* _WHAT TO DO_: Transcribe the full listing word for word, leaving nothing out.
=== Begin Enclosure ===
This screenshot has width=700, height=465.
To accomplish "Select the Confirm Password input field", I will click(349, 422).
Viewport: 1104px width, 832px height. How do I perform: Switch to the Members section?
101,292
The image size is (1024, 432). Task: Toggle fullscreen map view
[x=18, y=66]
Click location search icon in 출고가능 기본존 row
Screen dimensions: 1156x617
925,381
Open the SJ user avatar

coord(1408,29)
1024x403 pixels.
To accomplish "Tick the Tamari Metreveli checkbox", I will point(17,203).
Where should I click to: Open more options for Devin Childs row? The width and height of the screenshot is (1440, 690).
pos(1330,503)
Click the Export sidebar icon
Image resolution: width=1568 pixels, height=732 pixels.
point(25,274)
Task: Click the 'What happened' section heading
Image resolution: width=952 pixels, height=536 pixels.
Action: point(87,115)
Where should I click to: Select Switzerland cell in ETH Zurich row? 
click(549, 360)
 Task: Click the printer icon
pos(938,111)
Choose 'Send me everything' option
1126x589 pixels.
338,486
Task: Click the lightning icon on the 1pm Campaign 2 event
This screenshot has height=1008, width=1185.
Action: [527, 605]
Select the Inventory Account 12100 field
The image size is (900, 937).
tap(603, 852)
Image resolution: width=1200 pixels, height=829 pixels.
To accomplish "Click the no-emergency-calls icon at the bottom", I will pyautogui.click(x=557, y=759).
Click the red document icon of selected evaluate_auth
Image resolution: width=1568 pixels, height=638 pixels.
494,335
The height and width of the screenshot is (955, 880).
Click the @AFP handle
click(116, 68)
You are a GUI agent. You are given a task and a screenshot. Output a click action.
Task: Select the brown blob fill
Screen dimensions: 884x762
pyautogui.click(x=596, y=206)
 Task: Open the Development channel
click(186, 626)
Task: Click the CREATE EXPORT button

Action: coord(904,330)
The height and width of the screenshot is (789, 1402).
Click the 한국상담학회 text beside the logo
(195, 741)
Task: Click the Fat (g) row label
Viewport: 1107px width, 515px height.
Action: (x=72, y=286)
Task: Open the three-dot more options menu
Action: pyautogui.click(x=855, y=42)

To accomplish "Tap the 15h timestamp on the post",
=== End Enclosure ===
* _EXPECTED OUTPUT_:
This screenshot has width=700, height=465.
To accomplish "Select the Confirm Password input field", I will click(349, 422).
Viewport: 1104px width, 832px height. How do I perform: Switch to the Members section?
101,292
The image size is (1024, 432). Task: Toggle fullscreen map view
[x=18, y=66]
Click location search icon in 출고가능 기본존 row
Screen dimensions: 1156x617
925,381
Open the SJ user avatar

coord(1408,29)
1024x403 pixels.
To accomplish "Tick the Tamari Metreveli checkbox", I will point(17,203).
Where should I click to: Open more options for Devin Childs row? The width and height of the screenshot is (1440, 690).
pos(1330,503)
Click the Export sidebar icon
Image resolution: width=1568 pixels, height=732 pixels.
point(25,274)
Task: Click the 'What happened' section heading
Image resolution: width=952 pixels, height=536 pixels.
Action: point(87,115)
Where should I click to: Select Switzerland cell in ETH Zurich row? 
click(549, 360)
 Task: Click the printer icon
pos(938,111)
Choose 'Send me everything' option
1126x589 pixels.
338,486
Task: Click the lightning icon on the 1pm Campaign 2 event
This screenshot has height=1008, width=1185.
Action: [527, 605]
Select the Inventory Account 12100 field
The image size is (900, 937).
tap(603, 852)
Image resolution: width=1200 pixels, height=829 pixels.
To accomplish "Click the no-emergency-calls icon at the bottom", I will pyautogui.click(x=557, y=759).
Click the red document icon of selected evaluate_auth
Image resolution: width=1568 pixels, height=638 pixels.
494,335
The height and width of the screenshot is (955, 880).
Click the @AFP handle
click(116, 68)
You are a GUI agent. You are given a task and a screenshot. Output a click action.
Task: Select the brown blob fill
Screen dimensions: 884x762
pyautogui.click(x=596, y=206)
 Task: Open the Development channel
click(186, 626)
Task: Click the CREATE EXPORT button

Action: coord(904,330)
The height and width of the screenshot is (789, 1402).
Click the 한국상담학회 text beside the logo
(195, 741)
Task: Click the Fat (g) row label
Viewport: 1107px width, 515px height.
Action: (x=72, y=286)
Task: Open the three-dot more options menu
Action: pyautogui.click(x=855, y=42)

To accomplish "Tap the 15h timestamp on the post",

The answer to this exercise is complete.